Multiple displacement amplification (MDA) is a preferred method used by many different groups for its ability to reliably and uniformly amplify small picogram amounts of DNA to microgram levels. The final product runs on an agarose gel at an apparent size of 30–50 Kb. Whole embryos (estimated at 80–150 cells each) of known chromosome profile were chosen rather than smaller biopsy fragments in order to avoid possible issues of limited mosaicism often observed in other PGT biopsy studies while still utilizing a genome amplification process. Several studies have suggested that a biopsy and the whole embryo are concordant in major chromosomes whereas they may vary for mosaic levels, segmental changes, and low to medium level mosaic whole chromosomes [16]. Each embryo had the zona removed and was washed in PBS prior to tubing and sending out for amplification and commercial TGS analysis (GrandOmics, Wuhan, China). Embryos underwent a Repli-G Single Cell MDA WGA using a phi29 polymerase process (QIAGEN) according to the manufacturer protocol. After isothermal amplification, 1.5 μg of the amplified DNA was prepared by digestion of single-stranded regions using T7 endonuclease (NEB) to reduce or remove single-strand displacement loops and branched structures which are a feature of this amplification mode. DNA was then blunt end repaired and addition of Oxford Nanopore–specific sequencing adapters was performed according to manufacturer recommendations (1D Genomic DNA by Ligation; Oxford Nanopore Technologies).

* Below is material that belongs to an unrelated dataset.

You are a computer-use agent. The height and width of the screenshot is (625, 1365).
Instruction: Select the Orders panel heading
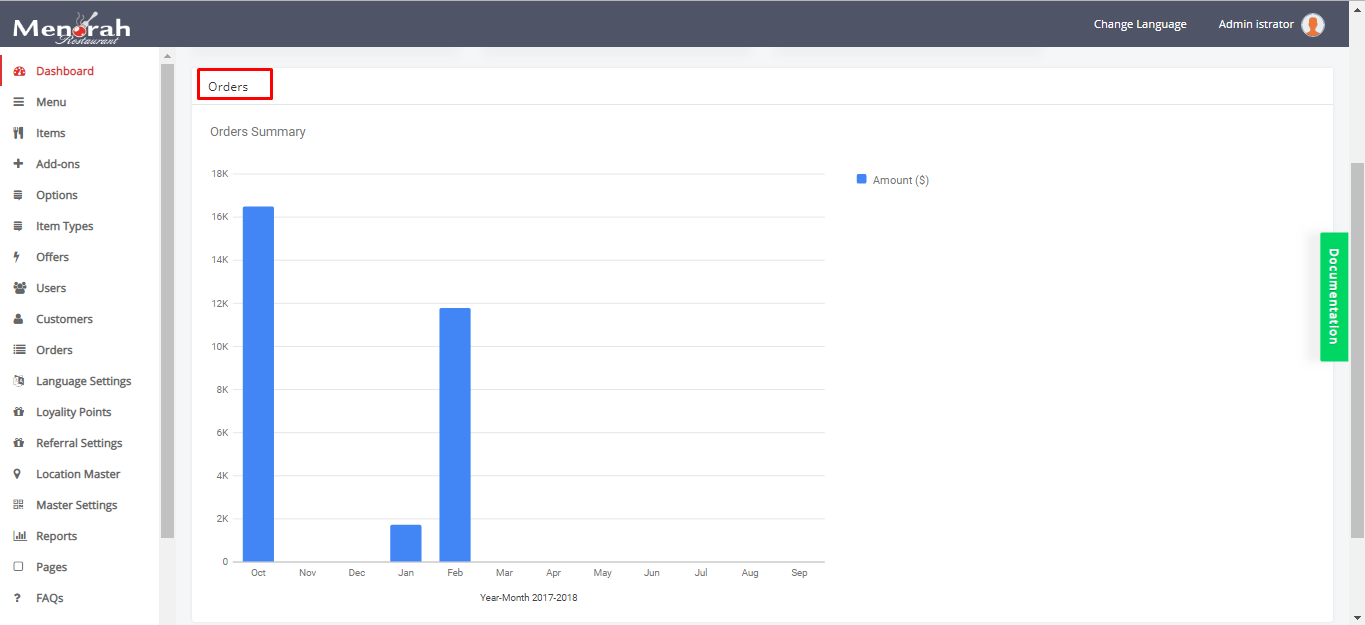(229, 87)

TGS: mapping and junction fragment identification

In this pilot study, an attempt to see the greatest detail available from any single sample was considered important and so each DNA sample was analyzed on a single flow cell (PromethION, R9.4.1) to yield maximum sequencing data and achieve the highest resolution per test. Sequence runs were performed as per manufacturers’ protocols (SQK-LSK109). The Oxford Nanopore system sequences DNA in real time with fragments analyzed as they elute through each pore. The final sequence files collected continuously for the run period are therefore a primary sequence as well as a reflection of random fragment sequence sampling through the TGS cell. Since, for any discreet fragment, elution through a pore occurs at a random time point during the run, sequence data is essentially a randomized collection of reads for each sample over time. These files were aligned to the hg19 reference genome and standard genome analyses using manufacturer Oxford Nanopore software were performed. Sequence files were then transferred to a second commercial genomics group (Yearth, Changsha, China) for more detailed analyses. Nanopore reads were again aligned to hg19 reference genome using MiniMap2 and NGMLR. PycoQC was used to determine quality of reads and length for each sample. Structural variations were detected using sniffles on the MiniMap2 and NGMLR files. Sniffles did not detect the HBA structural variation and examination of the region was performed manually on alignment files.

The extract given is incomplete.